Few people likely noticed that Li-Ning – the largest Chinese athletic footwear brand – announced a partnership this morning with Skins, an Australian-based sports compression apparel brand. Formerly footwear-only, a few weeks ago Li-Ning dove into swimming…now compression. Watch this one, folks. Consider the following:

  • If opening a flagship store in Portland, Oregon earlier this year didn’t catch the attention of domestic athletic footwear companies, this move will. The partnership of a leading compression company by arguably China’s most vaulted footwear brand puts it squarely in the crosshairs of Nike and Under Armour.
  • A brief look at the company’s site (check it out here) reveals its heritage in cycling, however, the product has since transformed into multisport use.
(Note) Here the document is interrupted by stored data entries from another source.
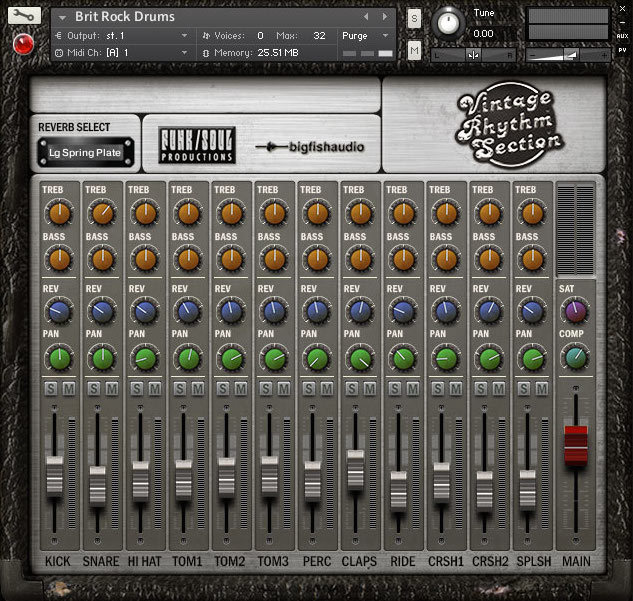Click the MAIN channel COMP knob
The height and width of the screenshot is (601, 633).
[575, 357]
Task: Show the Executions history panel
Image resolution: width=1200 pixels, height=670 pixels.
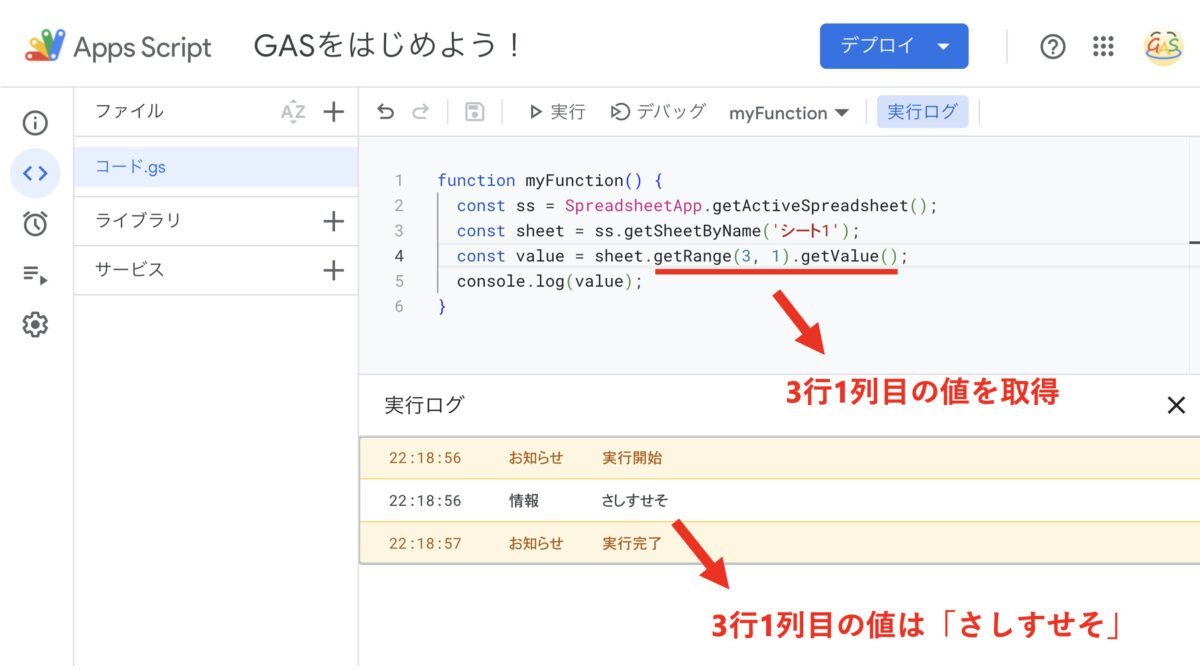Action: 35,274

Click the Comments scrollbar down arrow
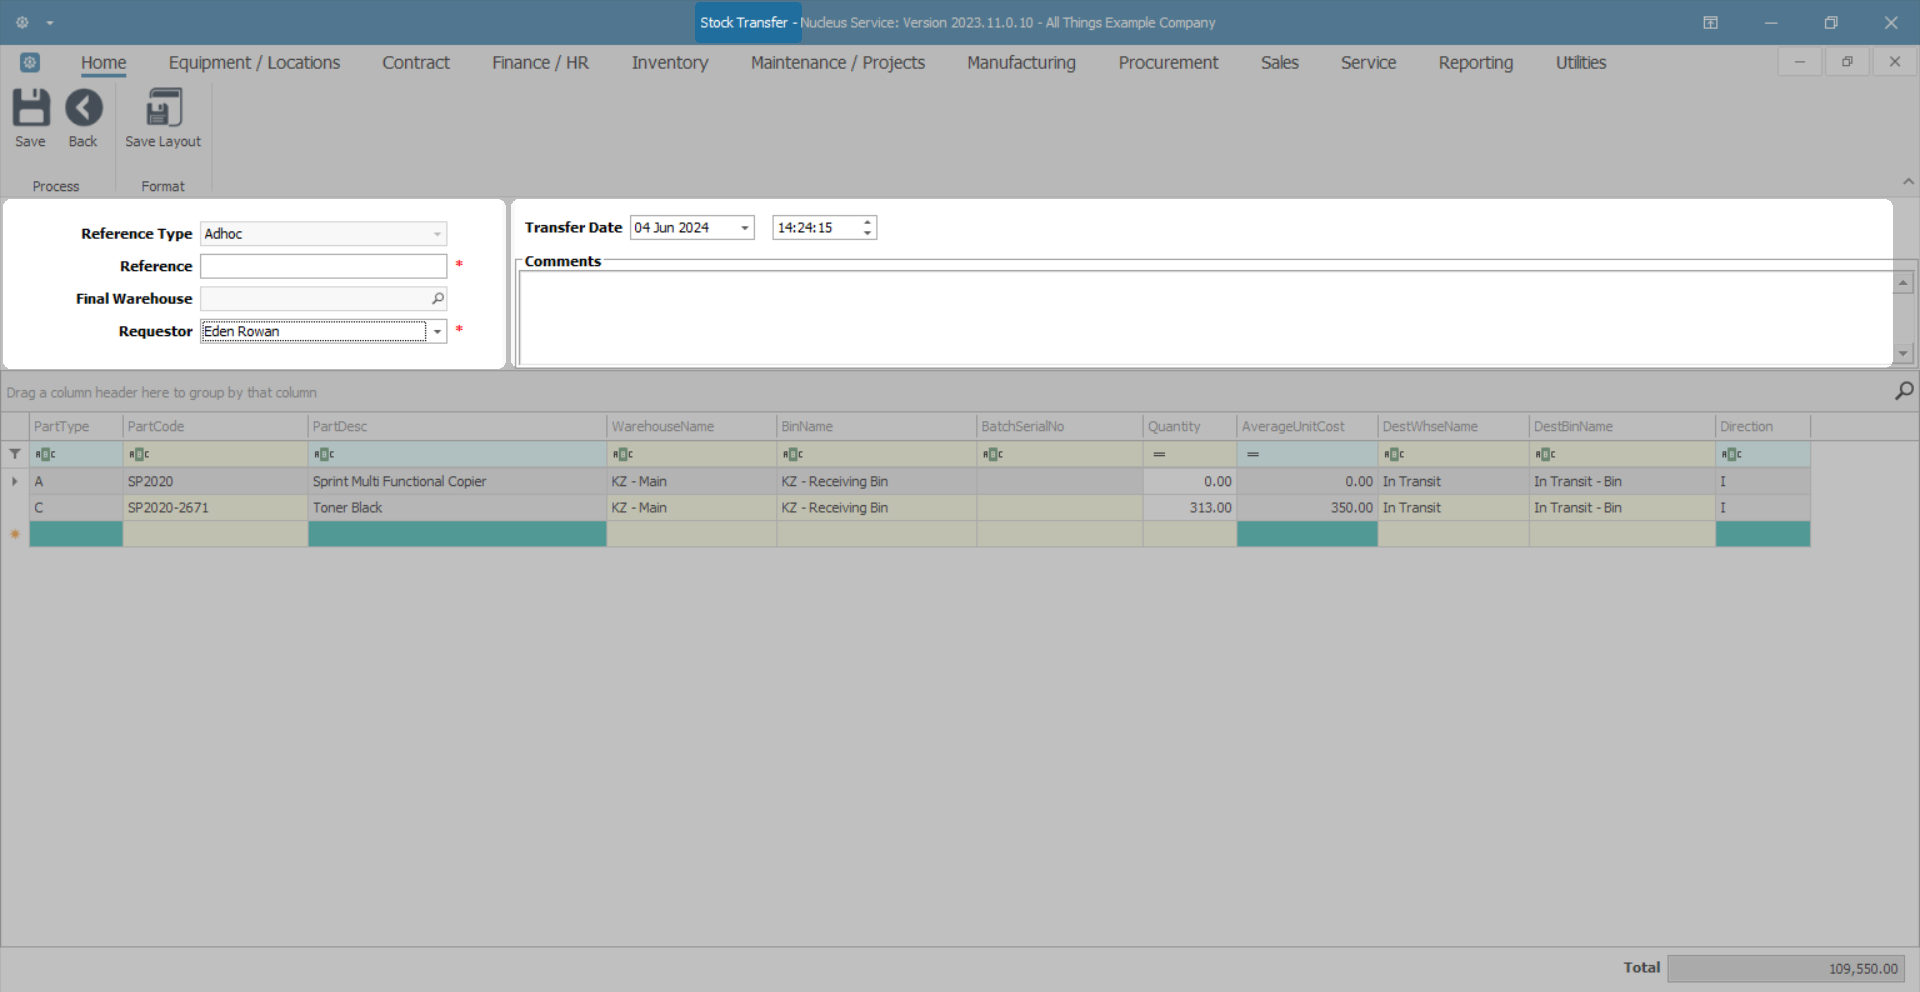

Most similar to Under Armour’s Recharge compression suit, both in price and function (think $75+), Skins doesn’t currently offer a compression product for the masses that competes at the $25-$50 level that both Nike and Under Armour offer – yet. See the examples below.
  • Recall that this also follows a move by Li-Ning on August 31st to get into the swim apparel market by becoming the official USA Olympic Diving Team’s apparel sponsor through 2012. In addition to the company's first U.S. sponsorship, it's a major indication of the brands intentions of becoming an apparel brand as well.
  • Skins’ most direct global competitor is Under Armour. With less than 5% of UA’s revenues (~$50mm) generated from outside North America, which is almost entirely derived from Japan, the company has taken a measured approach expanding into the Far East thus far. As a point of reference, the company has been in Japan for more than 10-years now and the business is now just approaching $100mm in sales at retail.  
  • On the other hand, Li-Ning’s distribution spans over 7,500 stores across China and is unquestionably one of the key benefits to the partnership for Skins with immediate access to the Chinese market.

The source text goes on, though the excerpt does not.